*DATASET ENTRIES*.
=== Section Start ===

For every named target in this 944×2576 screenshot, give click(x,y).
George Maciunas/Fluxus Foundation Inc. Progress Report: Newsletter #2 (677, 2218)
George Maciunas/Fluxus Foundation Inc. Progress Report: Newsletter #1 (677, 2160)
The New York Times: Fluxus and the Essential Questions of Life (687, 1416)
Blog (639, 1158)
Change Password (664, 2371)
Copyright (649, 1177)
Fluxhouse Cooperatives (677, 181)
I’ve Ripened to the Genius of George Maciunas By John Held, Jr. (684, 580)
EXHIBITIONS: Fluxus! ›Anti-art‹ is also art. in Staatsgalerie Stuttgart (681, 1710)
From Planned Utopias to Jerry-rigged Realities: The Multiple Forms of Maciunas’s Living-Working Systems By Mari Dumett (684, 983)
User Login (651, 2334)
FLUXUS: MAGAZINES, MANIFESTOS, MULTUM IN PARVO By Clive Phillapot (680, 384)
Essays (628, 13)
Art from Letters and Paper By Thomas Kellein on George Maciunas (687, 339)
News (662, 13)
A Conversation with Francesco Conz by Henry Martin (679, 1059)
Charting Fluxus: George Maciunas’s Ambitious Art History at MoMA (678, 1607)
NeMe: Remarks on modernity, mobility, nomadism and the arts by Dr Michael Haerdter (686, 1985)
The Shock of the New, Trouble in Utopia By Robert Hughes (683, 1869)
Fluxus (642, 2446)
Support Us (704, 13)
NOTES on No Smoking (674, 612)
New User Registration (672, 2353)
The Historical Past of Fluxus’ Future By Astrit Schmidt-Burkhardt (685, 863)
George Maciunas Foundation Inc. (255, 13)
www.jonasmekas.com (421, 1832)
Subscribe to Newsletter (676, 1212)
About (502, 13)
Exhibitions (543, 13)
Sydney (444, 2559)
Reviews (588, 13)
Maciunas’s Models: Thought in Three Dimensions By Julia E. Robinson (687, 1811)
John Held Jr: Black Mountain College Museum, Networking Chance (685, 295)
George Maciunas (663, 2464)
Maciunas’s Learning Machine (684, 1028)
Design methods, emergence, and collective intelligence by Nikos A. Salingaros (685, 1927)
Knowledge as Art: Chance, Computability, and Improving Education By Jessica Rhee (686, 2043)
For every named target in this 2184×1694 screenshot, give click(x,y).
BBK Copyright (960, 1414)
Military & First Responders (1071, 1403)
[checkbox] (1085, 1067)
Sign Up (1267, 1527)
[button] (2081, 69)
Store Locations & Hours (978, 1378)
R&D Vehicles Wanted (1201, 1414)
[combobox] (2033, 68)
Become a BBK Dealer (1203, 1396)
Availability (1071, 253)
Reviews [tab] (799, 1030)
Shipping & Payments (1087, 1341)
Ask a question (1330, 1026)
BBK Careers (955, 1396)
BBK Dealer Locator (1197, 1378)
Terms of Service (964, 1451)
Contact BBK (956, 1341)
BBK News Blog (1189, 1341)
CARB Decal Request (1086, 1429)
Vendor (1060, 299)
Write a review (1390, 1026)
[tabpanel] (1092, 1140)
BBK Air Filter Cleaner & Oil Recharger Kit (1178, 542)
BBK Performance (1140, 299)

=== Section End ===

*WHAT YOU NEED TO DO*.
Repeat the entries above verbatim.

*EXPECTED ANSWER*.
For every named target in this 944×2576 screenshot, give click(x,y).
George Maciunas/Fluxus Foundation Inc. Progress Report: Newsletter #2 (677, 2218)
George Maciunas/Fluxus Foundation Inc. Progress Report: Newsletter #1 (677, 2160)
The New York Times: Fluxus and the Essential Questions of Life (687, 1416)
Blog (639, 1158)
Change Password (664, 2371)
Copyright (649, 1177)
Fluxhouse Cooperatives (677, 181)
I’ve Ripened to the Genius of George Maciunas By John Held, Jr. (684, 580)
EXHIBITIONS: Fluxus! ›Anti-art‹ is also art. in Staatsgalerie Stuttgart (681, 1710)
From Planned Utopias to Jerry-rigged Realities: The Multiple Forms of Maciunas’s Living-Working Systems By Mari Dumett (684, 983)
User Login (651, 2334)
FLUXUS: MAGAZINES, MANIFESTOS, MULTUM IN PARVO By Clive Phillapot (680, 384)
Essays (628, 13)
Art from Letters and Paper By Thomas Kellein on George Maciunas (687, 339)
News (662, 13)
A Conversation with Francesco Conz by Henry Martin (679, 1059)
Charting Fluxus: George Maciunas’s Ambitious Art History at MoMA (678, 1607)
NeMe: Remarks on modernity, mobility, nomadism and the arts by Dr Michael Haerdter (686, 1985)
The Shock of the New, Trouble in Utopia By Robert Hughes (683, 1869)
Fluxus (642, 2446)
Support Us (704, 13)
NOTES on No Smoking (674, 612)
New User Registration (672, 2353)
The Historical Past of Fluxus’ Future By Astrit Schmidt-Burkhardt (685, 863)
George Maciunas Foundation Inc. (255, 13)
www.jonasmekas.com (421, 1832)
Subscribe to Newsletter (676, 1212)
About (502, 13)
Exhibitions (543, 13)
Sydney (444, 2559)
Reviews (588, 13)
Maciunas’s Models: Thought in Three Dimensions By Julia E. Robinson (687, 1811)
John Held Jr: Black Mountain College Museum, Networking Chance (685, 295)
George Maciunas (663, 2464)
Maciunas’s Learning Machine (684, 1028)
Design methods, emergence, and collective intelligence by Nikos A. Salingaros (685, 1927)
Knowledge as Art: Chance, Computability, and Improving Education By Jessica Rhee (686, 2043)
For every named target in this 2184×1694 screenshot, give click(x,y).
BBK Copyright (960, 1414)
Military & First Responders (1071, 1403)
[checkbox] (1085, 1067)
Sign Up (1267, 1527)
[button] (2081, 69)
Store Locations & Hours (978, 1378)
R&D Vehicles Wanted (1201, 1414)
[combobox] (2033, 68)
Become a BBK Dealer (1203, 1396)
Availability (1071, 253)
Reviews [tab] (799, 1030)
Shipping & Payments (1087, 1341)
Ask a question (1330, 1026)
BBK Careers (955, 1396)
BBK Dealer Locator (1197, 1378)
Terms of Service (964, 1451)
Contact BBK (956, 1341)
BBK News Blog (1189, 1341)
CARB Decal Request (1086, 1429)
Vendor (1060, 299)
Write a review (1390, 1026)
[tabpanel] (1092, 1140)
BBK Air Filter Cleaner & Oil Recharger Kit (1178, 542)
BBK Performance (1140, 299)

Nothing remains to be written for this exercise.